Prisoners of the Sun is a 2013 adventure horror film directed by Roger Christian starring John Rhys-Davies, David Charvet, Carmen Chaplin, Emily Holmes, Nick Moran, Joss Ackland, Michael Higgs, Gulshan Grover and Shane Richie.

==Plot ==

A young archaeological apprentice named Doug Adler (David Charvet) is dragged into a perilous expedition deep beneath the timeless sands of Egypt. He and a group of others encounter ancient monsters and escape death traps, but through the expedition, they discover a secret older than time and a danger beyond imagination.
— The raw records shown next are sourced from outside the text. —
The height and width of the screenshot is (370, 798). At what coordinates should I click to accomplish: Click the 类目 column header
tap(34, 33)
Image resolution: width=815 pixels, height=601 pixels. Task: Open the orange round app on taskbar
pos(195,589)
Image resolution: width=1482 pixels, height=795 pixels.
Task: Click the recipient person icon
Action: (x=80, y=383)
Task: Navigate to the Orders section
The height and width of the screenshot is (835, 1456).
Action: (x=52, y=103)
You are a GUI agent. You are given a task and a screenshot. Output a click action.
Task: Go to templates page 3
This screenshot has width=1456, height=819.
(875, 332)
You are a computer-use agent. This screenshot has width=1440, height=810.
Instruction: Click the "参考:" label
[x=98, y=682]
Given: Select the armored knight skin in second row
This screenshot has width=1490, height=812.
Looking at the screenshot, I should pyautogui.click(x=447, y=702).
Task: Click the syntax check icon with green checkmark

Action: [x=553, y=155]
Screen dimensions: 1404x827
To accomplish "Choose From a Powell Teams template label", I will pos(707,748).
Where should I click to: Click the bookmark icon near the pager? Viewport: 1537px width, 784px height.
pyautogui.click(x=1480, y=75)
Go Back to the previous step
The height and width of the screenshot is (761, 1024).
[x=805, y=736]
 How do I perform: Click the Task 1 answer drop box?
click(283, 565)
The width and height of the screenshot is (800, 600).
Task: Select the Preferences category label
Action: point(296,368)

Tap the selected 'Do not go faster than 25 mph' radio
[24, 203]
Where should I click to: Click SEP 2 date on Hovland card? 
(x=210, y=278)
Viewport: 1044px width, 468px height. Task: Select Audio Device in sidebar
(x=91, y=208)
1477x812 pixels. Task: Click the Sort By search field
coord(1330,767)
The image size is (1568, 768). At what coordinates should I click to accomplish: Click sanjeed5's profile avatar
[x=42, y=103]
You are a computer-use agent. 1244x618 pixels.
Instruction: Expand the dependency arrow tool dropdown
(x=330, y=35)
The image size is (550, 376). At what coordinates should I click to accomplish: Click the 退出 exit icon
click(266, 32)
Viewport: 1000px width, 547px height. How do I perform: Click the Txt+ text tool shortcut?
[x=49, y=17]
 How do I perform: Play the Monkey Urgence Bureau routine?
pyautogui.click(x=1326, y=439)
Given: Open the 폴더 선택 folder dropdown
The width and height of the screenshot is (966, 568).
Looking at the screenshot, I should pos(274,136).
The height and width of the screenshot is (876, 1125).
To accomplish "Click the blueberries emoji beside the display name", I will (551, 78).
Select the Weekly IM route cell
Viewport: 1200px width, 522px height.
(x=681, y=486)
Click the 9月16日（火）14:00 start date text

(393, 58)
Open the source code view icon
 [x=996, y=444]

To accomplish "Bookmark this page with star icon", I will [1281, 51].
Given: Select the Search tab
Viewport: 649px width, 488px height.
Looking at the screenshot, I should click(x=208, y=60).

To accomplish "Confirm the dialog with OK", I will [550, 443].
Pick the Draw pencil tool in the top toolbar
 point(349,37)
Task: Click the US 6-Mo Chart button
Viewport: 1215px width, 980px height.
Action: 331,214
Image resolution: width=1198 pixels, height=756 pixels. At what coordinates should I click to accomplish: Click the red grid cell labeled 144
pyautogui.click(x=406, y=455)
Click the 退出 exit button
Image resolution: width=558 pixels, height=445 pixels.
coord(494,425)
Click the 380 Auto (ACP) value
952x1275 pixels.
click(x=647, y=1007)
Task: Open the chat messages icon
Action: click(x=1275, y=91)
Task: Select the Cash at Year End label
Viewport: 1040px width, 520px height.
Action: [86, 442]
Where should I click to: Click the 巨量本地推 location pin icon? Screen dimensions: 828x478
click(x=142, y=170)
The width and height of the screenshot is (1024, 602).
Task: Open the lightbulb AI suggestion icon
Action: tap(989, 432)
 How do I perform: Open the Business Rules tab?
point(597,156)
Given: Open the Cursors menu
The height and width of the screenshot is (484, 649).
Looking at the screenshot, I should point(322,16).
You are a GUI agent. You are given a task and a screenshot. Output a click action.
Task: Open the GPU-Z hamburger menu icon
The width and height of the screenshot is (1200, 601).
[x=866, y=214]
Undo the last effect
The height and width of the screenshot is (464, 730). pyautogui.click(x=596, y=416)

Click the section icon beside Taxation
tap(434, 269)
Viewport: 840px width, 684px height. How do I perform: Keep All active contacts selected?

However, the "sleepers" have awoken, the gods have risen and the countdown to the end of the world has begun. The Voyagers must find a way to stop the mummy named Al Khem Ayut (Cedric Proust) and escape from the pyramid before time runs out.

==Cast ==

| Actor | Role |
|---|---|
| John Rhys-Davies | Prof. Hayden Masterton |
| David Charvet | Doug Adler |
| Carmen Chaplin | Sarah Masterton |
| Emily Holmes | Claire Becket |
| Nick Moran | Adam Prime |
| Joss Ackland | Prof. Mendella |
| Michael Higgs | Peter Levitz |
| Gulshan Grover | Rohit |
| Shane Richie | Kalfhani |
| Katherine Heath | Jemila |
| Ahmed Boulane | Pharao consort |
| Cedric Proust | Al Khem Ayut Mummy |
| Isabella Orlowska | Heather |
| Edy Arellano | Sahid |

==Release==
The film was released on DVD by Phase 4 Films on 8 July 2014.